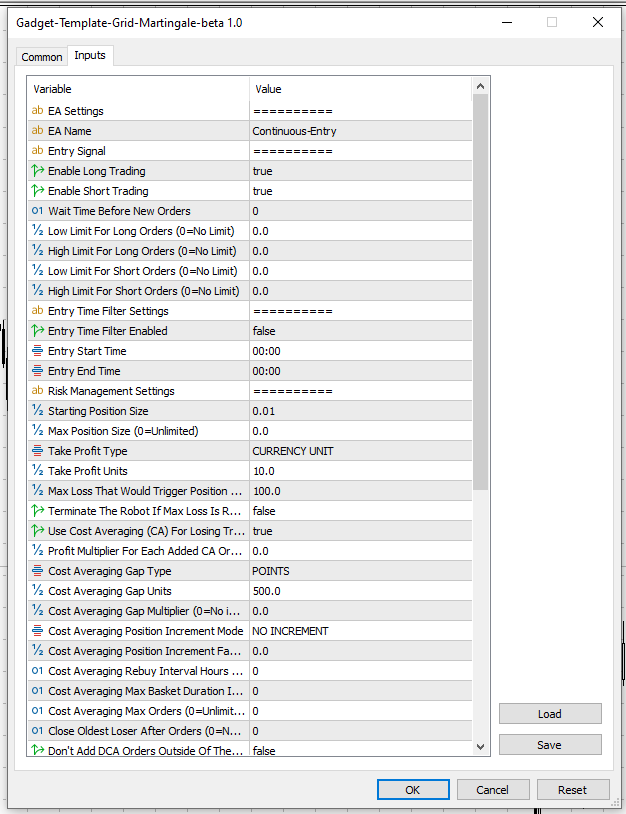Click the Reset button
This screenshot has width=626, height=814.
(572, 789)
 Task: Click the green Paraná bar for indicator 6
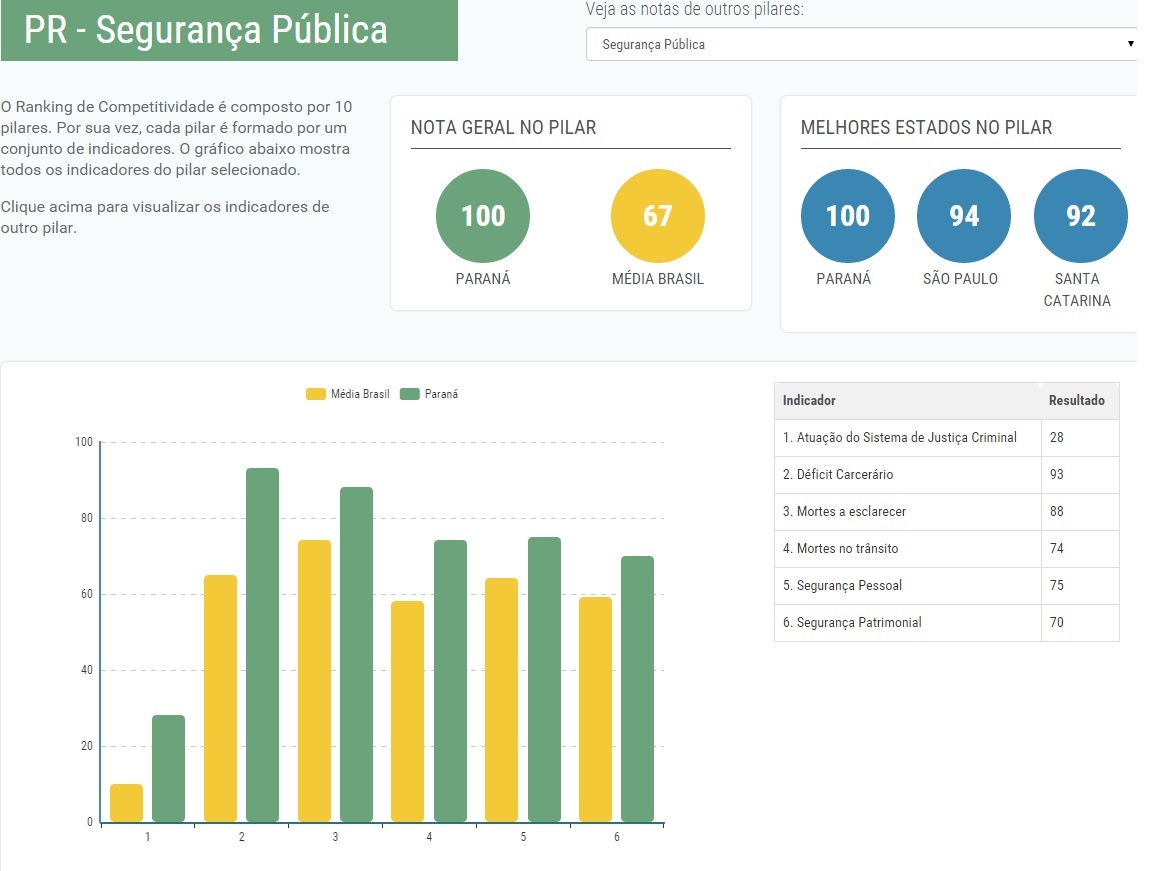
--------------------------------------------------
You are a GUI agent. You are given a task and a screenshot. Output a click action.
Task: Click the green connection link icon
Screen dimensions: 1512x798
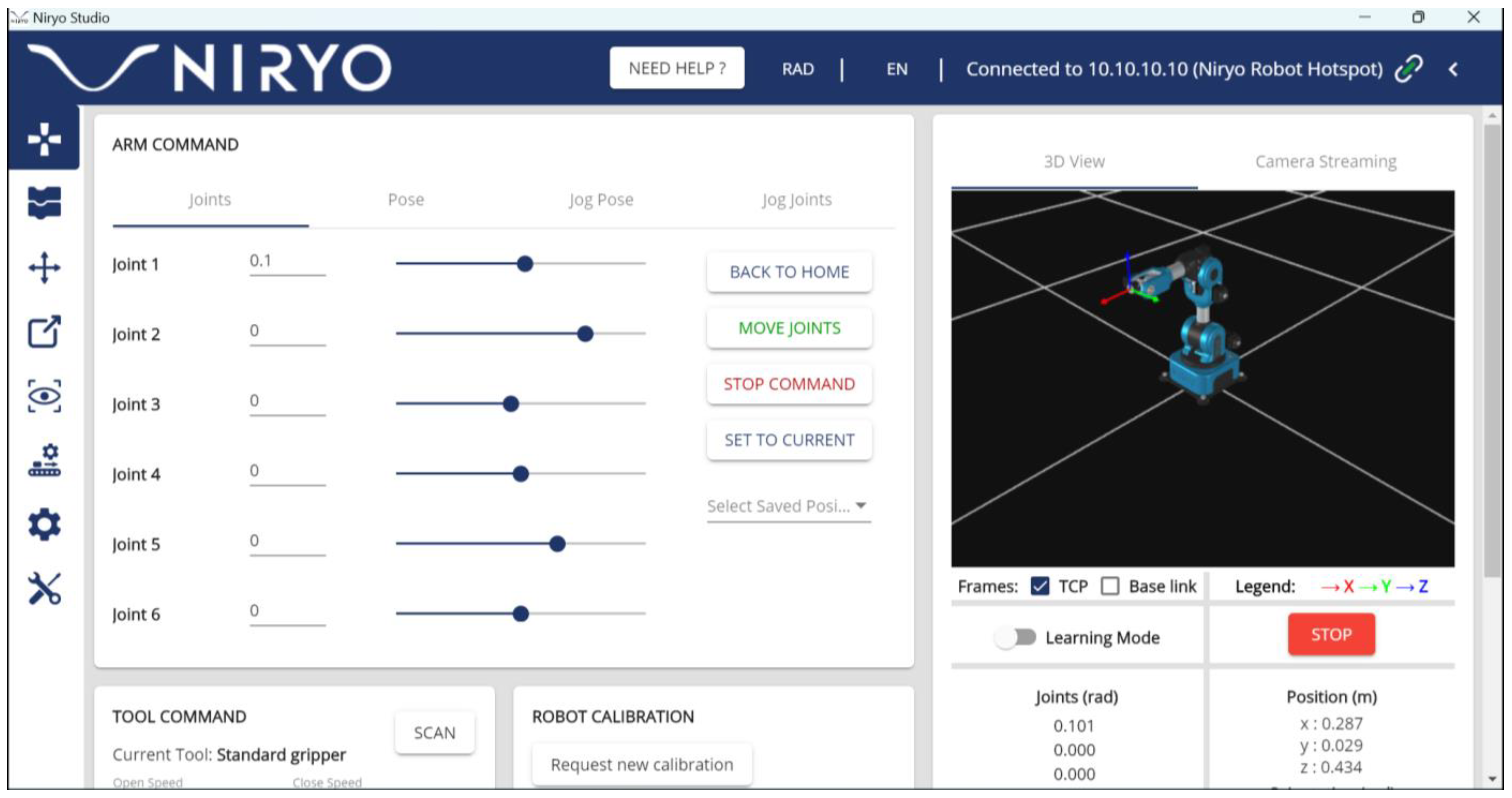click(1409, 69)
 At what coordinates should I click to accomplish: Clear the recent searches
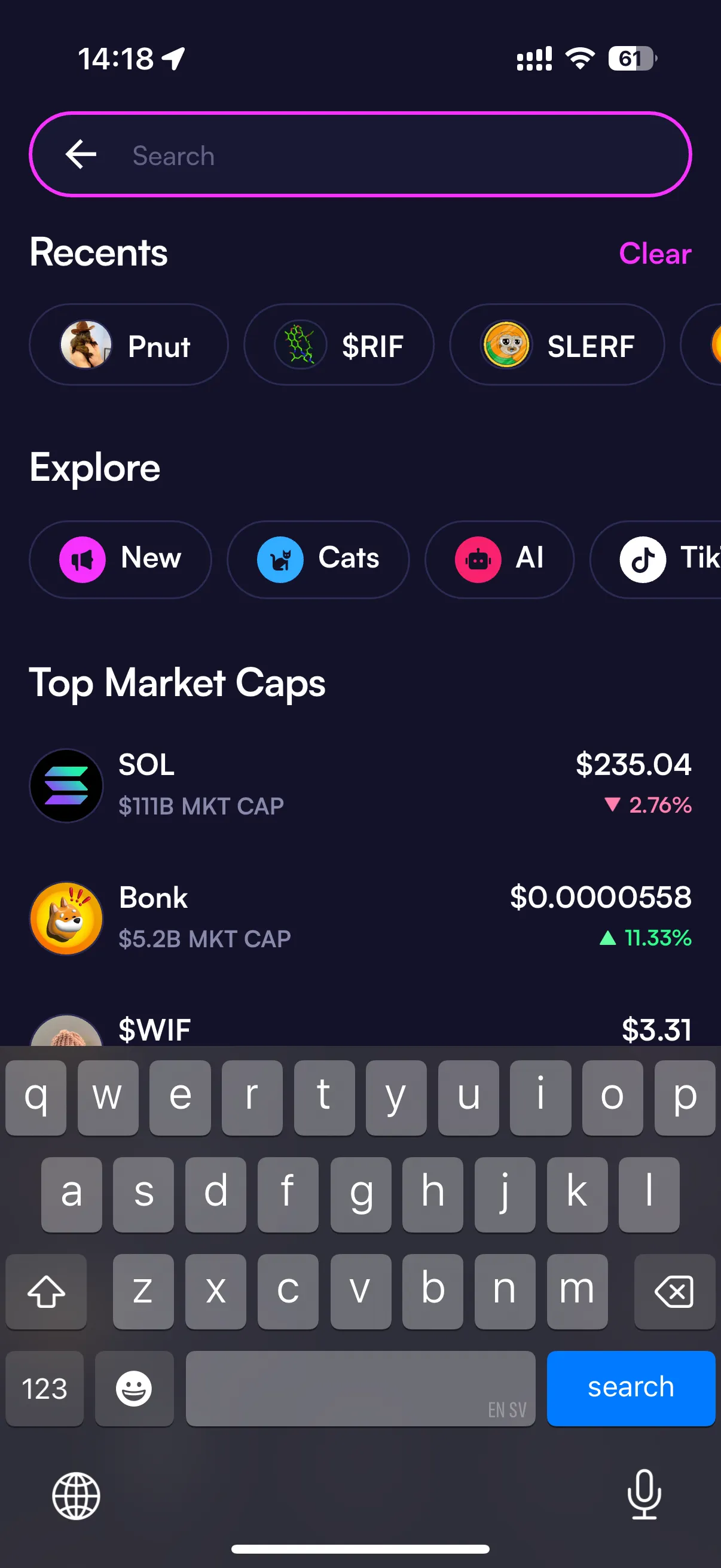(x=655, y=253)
--------------------------------------------------
* [DIRECTIONS FOR THIS TASK]:
Render the material above as a numbered list without blank lines, beginning at the line that contains "You are a GUI" and stopping after the line that contains "(x=655, y=253)". Leave the pictures out of the list.

* [WRITTEN RESPONSE]:
1. You are a GUI agent. You are given a task and a screenshot. Output a click action.
2. Task: Click the green connection link icon
3. Screen dimensions: 1512x798
4. click(1409, 69)
5.  At what coordinates should I click to accomplish: Clear the recent searches
6. (x=655, y=253)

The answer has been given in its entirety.